The state Department of Corrections issued a license to the county Friday that was effective Monday, jail manager Maj. Doug Blauvelt said.

Ryan Andersen, state DOC compliance manager, hand-delivered the license on Friday.

It is the first time since July 1, 2009, that inmates who are serving county sentences or are being held prior to going to trial will be able to remain in the Franklin County jail longer than 72 hours.

The jail changed missions when the state consolidated county jails effective July 1, 2009. Up until Monday, when inmates could not make bail within 72 hours or were sentenced to less than one year in jail, they were taken to the Somerset County Jail in Madison.

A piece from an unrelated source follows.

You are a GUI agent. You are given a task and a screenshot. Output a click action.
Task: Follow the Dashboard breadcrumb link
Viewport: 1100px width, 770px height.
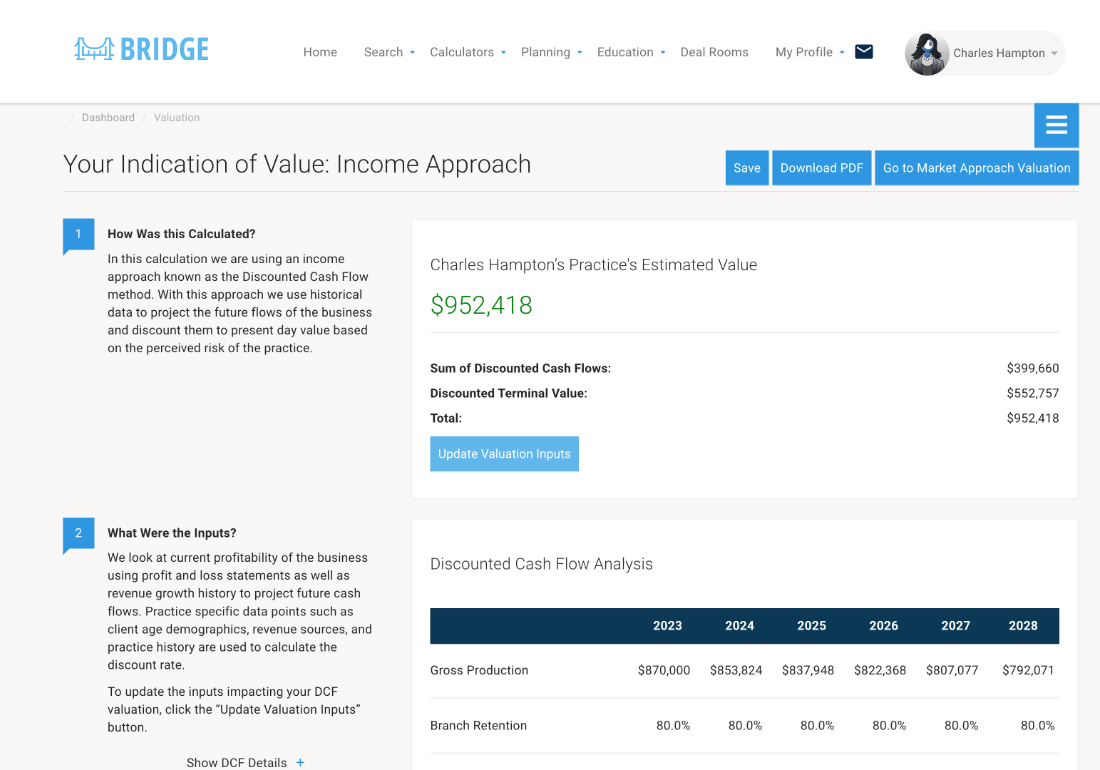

During the past few years, Somerset County stopped taking other counties’ inmates because of a funding dispute with the state, Franklin County inmates had to be taken to other jails and prisons, some more than an hour away.

Franklin County inmates will be moved back to the jail this week, Blauvelt said.

“It has been a lot of hard work on everybody’s part. It was a team effort,” he said.

The jail is licensed for 39 inmate beds, about 10 more than it had a license for previously.

“I never gave up hope. This was the right thing for the people of Franklin County,” Blauvelt said.

Franklin County residents rallied in support of the jail returning to full service in 2013 and attended public hearings before the state Board of Corrections. The board denied the county’s request in September 2013.

In January, the Board of Corrections asked Franklin County to reopen to help with overcrowding in the jail system.

Since then, renovations have been done to create a minimum security area in a former multipurpose room, among other physical alterations. Medical, mental and educational services have been contracted and new jail personnel hired.

“We are all very excited. The entire staff worked very hard to make it happen,” Sheriff Scott Nichols Sr. said.

One of the promises he made when he was running for sheriff in 2012 was to get the jail returned to its former status and it finally happened, he said.

One of the reasons it happened so quickly, he said, was because they kept the jail ready to reopen, he said.

“It is kind of nice to have a real jail,” Nichols said.